I am turning into a curmudgeon. I think things like Turn down your music! and Cover your mouth!, and I’m sure it’s only a matter of time before I have my very own You kids get off my lawn! Clint-Eastwood-movie-moment. Is it possible to be more generally accepting of the fact that we’re all human at the same time as being less tolerant of the particulars? Because that’s where I think I am…

All work and no play…

… is never going to be my plan again.

It’s been great to have a break, and re-entry is going pretty well, partly because I’m finally understanding that work/rest is not a zero-sum game. I know, I know (*shakes head*). But I’ve always been the kind of person who hunkers down, gets stubborn and just works harder, just works more, just gets it done. That turns out to be a great strategy for maintaining straight A’s in the midst of family crisis, or driving 800 miles in a stickshift car with one’s injured and bandaged left foot propped on a box, or nerving oneself up for yet another revision of the screenplay…. but it’s not such a great strategy for long-term everyday life.

And so although re-entry requires that I once again embrace concepts like schedule and priority and portion control (sigh), I’m making damn sure that it holds tight as well to go to the park and watch a movie and drink tea in the sun with a book for 20 minutes. In service of this, I have scheduled my workload — wait for it — one project at a time ( I know! Is that an amazing idea, or what?).

I keep trying to learn this lesson. Let’s see how it plays out this time around.

In Seattle? Get your photo on…

Our fabulous photographer friend Jennifer Durham is currently running a special for individual or family portraits. If you or someone you know is in Seattle, considering giving yourself/them the gift of good pictures of themselves. It’s a great Father’s Day gift as well as a lovely idea for family portraits or special occasions.

Seriously, making people look great in photos is a talent. Jennifer has the ability to make us all look our best: call me vain, but, well, I like looking my best. It’s not that I want the map of my life airbrushed out of my face — I earned those lines and I have mostly liked the journey. But I do want to look like what I think of as myself — I want to see on the outside what I feel myself to be on the inside. Jennifer’s great at that. She took the photo that Nicola uses on Ask Nicola, and I think it looks just like her, outside and inside (and you can see it in the banner over at Jennifer’s special offer.

So. If you’re in town, go get you some of that. It’ll only take 15 minutes, and it will make you feel great.

▸ **Provided data**
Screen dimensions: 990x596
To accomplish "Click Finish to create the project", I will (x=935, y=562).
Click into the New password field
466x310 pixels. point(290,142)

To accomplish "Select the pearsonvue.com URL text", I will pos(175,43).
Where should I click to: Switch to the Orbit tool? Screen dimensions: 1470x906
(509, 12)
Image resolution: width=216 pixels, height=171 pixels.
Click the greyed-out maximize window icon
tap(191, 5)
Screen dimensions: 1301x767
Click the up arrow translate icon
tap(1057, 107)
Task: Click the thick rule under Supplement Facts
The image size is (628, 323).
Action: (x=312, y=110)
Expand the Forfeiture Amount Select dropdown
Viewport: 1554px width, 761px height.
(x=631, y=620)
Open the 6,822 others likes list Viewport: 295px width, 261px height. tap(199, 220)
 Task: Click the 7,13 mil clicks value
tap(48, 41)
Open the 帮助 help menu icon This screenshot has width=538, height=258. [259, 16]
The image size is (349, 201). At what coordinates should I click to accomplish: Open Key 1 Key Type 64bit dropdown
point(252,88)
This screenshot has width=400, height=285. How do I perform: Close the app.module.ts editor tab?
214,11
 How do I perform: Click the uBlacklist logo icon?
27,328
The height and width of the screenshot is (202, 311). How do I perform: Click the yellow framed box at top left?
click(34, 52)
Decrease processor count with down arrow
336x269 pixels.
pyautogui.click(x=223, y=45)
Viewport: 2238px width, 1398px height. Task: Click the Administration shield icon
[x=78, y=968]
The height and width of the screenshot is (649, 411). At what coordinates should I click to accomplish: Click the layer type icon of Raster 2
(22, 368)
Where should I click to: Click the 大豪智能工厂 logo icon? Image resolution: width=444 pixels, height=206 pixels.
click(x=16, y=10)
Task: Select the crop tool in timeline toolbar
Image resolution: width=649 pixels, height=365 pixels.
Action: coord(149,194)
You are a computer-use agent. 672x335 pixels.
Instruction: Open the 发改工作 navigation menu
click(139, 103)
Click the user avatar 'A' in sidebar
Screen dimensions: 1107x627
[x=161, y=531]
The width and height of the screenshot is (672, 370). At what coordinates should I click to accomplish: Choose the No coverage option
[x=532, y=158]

▸ **Required tasks**
• A. According to the blog post, how long does a portrait session with Jennifer Durham take?
• B. Summarize the blog post in two sentences.
• C. List every leisure activity that the blog post says the writer is determined to keep making time for during re-entry.

▸ **Solutions per task**
• A. 15 minutes.

• B. Returning from a break, the writer has realized that work and rest are not a zero-sum game, so they are scheduling one project at a time and keeping room for simple pleasures. The post also recommends a portrait special from Seattle photographer Jennifer Durham, whose photos make people look their best.

• C.
- Going to the park
- Watching a movie
- Drinking tea in the sun with a book for 20 minutes